Web lists-archives.com

Re: [net-next PATCH 1/5] net: Do not record sender_cpu as napi_id in socket receive paths

On Thu, Mar 16, 2017 at 3:50 PM, Eric Dumazet <eric.dumazet@xxxxxxxxx> wrote:
> On Thu, 2017-03-16 at 15:33 -0700, Alexander Duyck wrote:
>> On Thu, Mar 16, 2017 at 3:05 PM, Eric Dumazet <eric.dumazet@xxxxxxxxx> wrote:
>> > It is not clear why this patch is needed .
>> >
>> > What you describe here is the case we might receive packets for a socket
>> > coming from different interfaces ?
>> >
>> > If skb->napi_id is a sender_cpu, why should we prevent overwriting the
>> > sk_napi_id with it, knowing that busy polling will simply ignore the
>> > invalid value ?
>> >
>> > Do not get me wrong :
>> >
>> > I simply try to understand why the test about napi_id validity is now
>> > done twice :
>> >
>> > 1) At the time we are writing into sk->sk_napi_id
>> I would argue that this is the one piece we were missing.
>> > 2) At busy polling time when we read sk->sk_napi_id
>> Unless there was something recently added I don't think this was ever
>> checked.  Instead we start digging into the hash looking for the ID
>> that won't ever be there.  Maybe we should add something to napi_by_id
>> that just returns NULL in these cases.
> But this is exactly what should happen.
> For invalid ID, we return NULL from napi_by_id()
> No need to add code for that, since the function is meant to deal with
> valid cases.

I don't know.  My concern here is about the cost of going through all
that code just for something that we know shouldn't be valid.  If
nothing else I might update sk_can_busy_loop so that it doesn't try
busy looping on a sk_napi_id that is NR_CPU or less.

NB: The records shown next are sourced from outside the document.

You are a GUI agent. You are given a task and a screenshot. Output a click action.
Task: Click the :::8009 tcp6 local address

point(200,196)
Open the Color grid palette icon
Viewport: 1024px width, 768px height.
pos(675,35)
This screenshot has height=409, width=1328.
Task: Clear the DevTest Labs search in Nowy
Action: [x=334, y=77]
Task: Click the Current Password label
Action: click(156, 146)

>> On top of that I think there end up being several spots where once we
>> lock in a non-NAPI ID it is stuck such as the sk_mark_napi_id_once
>> call.  I figure we are better off locking in an actual NAPI ID rather
>> than getting a sender_cpu stuck in there.
> Are you referring to sk_mark_napi_id_once() ?
> Since this is only used by UDP, I would be OK to avoid the 'locking' for
> 'sender_cpu'  ids.

What I probably can do is go through and replace all the spots where
we where checking for sk_napi_id being 0, and instead replace it with
a check against NR_CPUS.